Covid-19 : nouvelle ordonnance en matière bancaire

Les banques peuvent porter à 50 euros le paiement sans contact par carte bancaire, sans information préalable et écrite de leurs clients, ainsi que reporter le remboursement des crédits professionnels et en modifier les sûretés par voie électronique.

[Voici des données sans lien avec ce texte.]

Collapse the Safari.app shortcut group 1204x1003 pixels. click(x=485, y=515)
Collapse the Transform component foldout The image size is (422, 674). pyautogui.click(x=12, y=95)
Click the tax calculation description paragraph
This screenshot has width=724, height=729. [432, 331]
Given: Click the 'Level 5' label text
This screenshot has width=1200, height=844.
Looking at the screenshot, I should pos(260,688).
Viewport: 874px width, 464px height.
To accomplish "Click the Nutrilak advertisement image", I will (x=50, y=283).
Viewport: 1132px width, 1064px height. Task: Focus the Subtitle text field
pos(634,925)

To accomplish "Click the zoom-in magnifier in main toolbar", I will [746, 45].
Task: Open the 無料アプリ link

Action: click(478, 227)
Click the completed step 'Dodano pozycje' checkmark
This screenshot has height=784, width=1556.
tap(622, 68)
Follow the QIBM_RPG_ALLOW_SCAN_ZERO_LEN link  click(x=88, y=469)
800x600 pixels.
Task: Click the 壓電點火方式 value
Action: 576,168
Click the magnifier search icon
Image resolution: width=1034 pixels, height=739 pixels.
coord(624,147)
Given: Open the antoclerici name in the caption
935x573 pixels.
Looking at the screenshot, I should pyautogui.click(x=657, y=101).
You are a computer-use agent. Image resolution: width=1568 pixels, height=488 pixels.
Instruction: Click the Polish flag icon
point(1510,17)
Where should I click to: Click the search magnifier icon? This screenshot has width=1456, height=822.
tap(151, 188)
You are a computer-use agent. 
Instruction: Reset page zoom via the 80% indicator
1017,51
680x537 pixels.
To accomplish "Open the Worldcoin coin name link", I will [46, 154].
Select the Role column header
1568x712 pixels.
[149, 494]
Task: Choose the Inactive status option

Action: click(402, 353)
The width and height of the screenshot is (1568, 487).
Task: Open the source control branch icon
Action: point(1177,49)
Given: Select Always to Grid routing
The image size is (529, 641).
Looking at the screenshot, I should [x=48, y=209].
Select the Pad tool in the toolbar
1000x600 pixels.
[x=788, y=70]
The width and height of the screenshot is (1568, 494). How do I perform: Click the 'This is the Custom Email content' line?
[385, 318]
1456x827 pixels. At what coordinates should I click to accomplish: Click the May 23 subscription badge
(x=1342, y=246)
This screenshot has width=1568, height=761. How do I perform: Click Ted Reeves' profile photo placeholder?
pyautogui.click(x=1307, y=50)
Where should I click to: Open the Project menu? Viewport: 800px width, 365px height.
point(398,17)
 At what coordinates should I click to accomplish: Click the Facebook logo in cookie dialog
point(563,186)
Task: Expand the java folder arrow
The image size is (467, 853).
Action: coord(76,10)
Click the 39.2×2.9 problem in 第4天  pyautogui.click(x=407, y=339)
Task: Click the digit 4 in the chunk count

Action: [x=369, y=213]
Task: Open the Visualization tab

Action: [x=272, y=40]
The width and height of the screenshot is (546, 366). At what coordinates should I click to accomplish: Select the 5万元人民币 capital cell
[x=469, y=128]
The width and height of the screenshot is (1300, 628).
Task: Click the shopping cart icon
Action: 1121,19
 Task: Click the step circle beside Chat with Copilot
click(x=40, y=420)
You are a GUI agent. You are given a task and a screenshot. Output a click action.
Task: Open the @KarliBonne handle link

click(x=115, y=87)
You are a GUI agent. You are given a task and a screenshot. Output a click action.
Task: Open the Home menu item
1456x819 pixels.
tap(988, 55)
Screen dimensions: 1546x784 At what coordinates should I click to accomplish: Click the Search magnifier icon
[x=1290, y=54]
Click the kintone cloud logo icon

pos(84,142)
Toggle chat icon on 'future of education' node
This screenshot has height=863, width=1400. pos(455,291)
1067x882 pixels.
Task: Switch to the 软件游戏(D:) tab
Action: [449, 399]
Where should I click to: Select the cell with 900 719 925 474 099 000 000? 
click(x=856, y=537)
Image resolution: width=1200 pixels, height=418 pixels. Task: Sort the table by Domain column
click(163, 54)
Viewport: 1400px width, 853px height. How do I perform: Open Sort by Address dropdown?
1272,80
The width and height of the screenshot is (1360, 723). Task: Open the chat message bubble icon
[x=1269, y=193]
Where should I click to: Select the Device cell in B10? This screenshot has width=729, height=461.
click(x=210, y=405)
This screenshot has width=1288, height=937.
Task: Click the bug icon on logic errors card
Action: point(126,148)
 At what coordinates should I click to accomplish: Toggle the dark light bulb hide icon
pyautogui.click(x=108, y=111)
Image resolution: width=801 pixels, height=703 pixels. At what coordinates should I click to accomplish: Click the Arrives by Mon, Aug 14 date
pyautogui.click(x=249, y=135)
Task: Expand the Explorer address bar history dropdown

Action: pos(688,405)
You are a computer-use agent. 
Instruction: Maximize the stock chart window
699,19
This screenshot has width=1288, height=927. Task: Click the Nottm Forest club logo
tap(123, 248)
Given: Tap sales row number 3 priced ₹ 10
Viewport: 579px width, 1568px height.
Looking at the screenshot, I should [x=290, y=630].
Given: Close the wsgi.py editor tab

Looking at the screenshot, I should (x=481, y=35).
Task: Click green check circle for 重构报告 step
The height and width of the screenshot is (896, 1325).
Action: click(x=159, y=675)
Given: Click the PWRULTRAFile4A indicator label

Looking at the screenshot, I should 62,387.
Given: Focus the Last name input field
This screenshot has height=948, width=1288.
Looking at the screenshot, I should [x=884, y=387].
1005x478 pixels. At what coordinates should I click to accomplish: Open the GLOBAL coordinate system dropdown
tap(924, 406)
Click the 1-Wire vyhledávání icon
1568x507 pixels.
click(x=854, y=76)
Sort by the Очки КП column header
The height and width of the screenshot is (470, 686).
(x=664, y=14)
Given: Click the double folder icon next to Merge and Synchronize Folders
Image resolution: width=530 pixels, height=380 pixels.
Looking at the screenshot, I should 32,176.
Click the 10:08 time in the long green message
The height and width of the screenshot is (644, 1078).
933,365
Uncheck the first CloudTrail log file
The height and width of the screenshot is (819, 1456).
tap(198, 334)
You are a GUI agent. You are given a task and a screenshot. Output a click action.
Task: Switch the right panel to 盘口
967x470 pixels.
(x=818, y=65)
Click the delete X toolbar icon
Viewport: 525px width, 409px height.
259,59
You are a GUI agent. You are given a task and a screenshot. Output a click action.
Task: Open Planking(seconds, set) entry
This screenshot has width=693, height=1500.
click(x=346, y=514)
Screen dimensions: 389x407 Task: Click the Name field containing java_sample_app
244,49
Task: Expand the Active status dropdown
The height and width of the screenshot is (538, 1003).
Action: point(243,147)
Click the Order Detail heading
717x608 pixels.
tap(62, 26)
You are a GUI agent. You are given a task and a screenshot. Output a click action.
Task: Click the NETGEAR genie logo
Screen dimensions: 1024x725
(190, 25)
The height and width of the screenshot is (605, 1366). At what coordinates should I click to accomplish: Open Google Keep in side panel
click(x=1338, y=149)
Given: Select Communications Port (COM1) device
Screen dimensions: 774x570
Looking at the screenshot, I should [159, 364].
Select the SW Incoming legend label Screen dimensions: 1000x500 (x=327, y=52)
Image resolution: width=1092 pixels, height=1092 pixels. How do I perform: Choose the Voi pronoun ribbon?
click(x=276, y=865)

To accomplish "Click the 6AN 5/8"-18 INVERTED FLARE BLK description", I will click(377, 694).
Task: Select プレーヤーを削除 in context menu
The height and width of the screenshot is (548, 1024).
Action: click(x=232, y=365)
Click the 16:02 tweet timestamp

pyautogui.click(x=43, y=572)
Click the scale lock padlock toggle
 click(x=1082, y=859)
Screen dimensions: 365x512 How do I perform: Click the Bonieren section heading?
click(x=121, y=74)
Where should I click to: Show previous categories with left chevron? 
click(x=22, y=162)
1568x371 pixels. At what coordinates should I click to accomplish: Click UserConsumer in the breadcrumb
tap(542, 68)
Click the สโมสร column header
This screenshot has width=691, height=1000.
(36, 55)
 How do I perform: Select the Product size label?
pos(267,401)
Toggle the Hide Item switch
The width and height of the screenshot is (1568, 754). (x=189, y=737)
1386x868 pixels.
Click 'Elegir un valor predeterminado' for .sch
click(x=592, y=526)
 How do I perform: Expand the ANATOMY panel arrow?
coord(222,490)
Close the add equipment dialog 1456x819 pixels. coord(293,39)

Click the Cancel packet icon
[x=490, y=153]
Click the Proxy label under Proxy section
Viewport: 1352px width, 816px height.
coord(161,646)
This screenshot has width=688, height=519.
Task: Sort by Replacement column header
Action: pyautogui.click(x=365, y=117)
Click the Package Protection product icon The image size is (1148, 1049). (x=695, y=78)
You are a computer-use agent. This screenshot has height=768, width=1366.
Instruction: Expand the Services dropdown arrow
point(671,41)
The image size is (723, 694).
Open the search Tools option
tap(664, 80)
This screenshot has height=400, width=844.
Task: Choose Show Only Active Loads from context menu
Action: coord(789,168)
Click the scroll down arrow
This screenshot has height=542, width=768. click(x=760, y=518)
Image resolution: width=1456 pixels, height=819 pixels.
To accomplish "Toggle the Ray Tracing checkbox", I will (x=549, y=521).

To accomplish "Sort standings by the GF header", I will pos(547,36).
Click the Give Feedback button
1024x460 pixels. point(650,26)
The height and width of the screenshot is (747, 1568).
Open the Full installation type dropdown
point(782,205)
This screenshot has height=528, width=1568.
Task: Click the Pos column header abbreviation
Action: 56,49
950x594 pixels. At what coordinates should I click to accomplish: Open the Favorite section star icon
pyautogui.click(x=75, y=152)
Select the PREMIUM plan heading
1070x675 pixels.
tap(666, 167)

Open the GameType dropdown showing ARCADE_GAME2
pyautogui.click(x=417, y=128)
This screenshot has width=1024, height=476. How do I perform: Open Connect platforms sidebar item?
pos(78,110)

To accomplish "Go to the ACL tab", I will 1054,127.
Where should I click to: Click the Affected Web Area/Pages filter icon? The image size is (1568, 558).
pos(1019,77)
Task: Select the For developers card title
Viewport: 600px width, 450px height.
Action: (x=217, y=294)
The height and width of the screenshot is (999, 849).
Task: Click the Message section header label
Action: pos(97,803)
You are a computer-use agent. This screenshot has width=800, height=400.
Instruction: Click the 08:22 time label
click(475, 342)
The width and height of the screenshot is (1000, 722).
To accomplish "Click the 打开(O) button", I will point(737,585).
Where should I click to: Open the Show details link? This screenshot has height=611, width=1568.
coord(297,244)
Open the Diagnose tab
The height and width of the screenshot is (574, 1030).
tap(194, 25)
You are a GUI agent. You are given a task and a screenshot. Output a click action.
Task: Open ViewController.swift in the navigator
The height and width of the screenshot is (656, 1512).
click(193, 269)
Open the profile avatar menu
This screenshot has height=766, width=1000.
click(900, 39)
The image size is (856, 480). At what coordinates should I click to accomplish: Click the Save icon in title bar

Source : Ordonnance n° 2020-534 du 7 mai 2020 portant diverses dispositions en matière bancaire

 

Par communiqué de presse en date du 17 avril 2020, le ministre de l’économie et des finances a accueilli avec satisfaction la décision des banques françaises de relever de 30 à 50 euros le plafond de paiement sans contact par carte bancaire à partir du 11 mai 2020.

 

Une nouvelle ordonnance du 7 mai 2020, prise sur le fondement de l’article 11 de la loi n° 2020-290 du 23 mars 2020 d’urgence pour faire face à l’épidémie de covid-19, comporte deux dispositions temporaires en matière bancaire :

 

1. L’ordonnance permet aux banques de relever le plafond des paiements sans contact par carte bancaire de 30 à 50 euros sans avoir à respecter l’obligation d’information préalable et écrite de leurs clients, en dérogation aux articles L. 312-1-1 et L. 314-13, IV du Codé monétaire et financier. Mais elles devront remplir cette obligation dans le mois suivant la fin de l’état d’urgence sanitaire, sans frais. Cette information devra préciser que le client, qui refuse cette modification, a le droit de demander, à tout moment et sans frais, la désactivation de la fonctionnalité de paiement sans contact ou la résiliation de la convention de compte de dépôt ou du contrat-cadre ;

 

2. Elle autorise à reporter le remboursement de crédits professionnels, à en modifier les sûretés afférentes et à octroyer des prêts garantis par l’État par voie électronique. Le rapport au Président de la République relatif à cette ordonnance précise que ce dispositif sera limité dans le temps à la durée de l’état d’urgence sanitaire et s’applique rétroactivement afin de couvrir tous les reports d’échéance, sans pénalités ni coût additionnel prévus par l’engagement de la Fédération bancaire française du 15 mars 2020 et les prêts garantis par l’Etat accordés depuis le début de l’état d’urgence sanitaire. Aucune nullité ne pourra être opposée à raison du moyen utilisé pour transmettre les informations ou les documents et pour recueillir le consentement de l'emprunteur, personne morale ou personne physique, agissant pour ses besoins professionnels lorsqu’elles octroient un report de remboursement de crédits sans pénalité ni coût additionnel ou un prêt garanti par l'Etat. S’agissant d'un report de remboursement, aucune nullité ou inopposabilité ne pourra être opposée également aux banques à l'occasion de l'accomplissement d'une formalité ou de la formation de tout autre acte destiné à assurer la préservation des assurances, garanties ou sûretés réelles ou personnelles afférentes au crédit bénéficiant du report, à raison du moyen utilisé pour transmettre aux clients et garants, pendant la durée de l'état d'urgence sanitaire, les informations ou les documents et pour recueillir leur consentement aux actes et stipulations nécessaires à cette préservation (Ord., art. 2, al. 2). Le rapport présenté au Président de la République précise que cette disposition ne modifie pas les obligations de contenu de ces différents actes, ni le régime de la preuve applicable au consentement.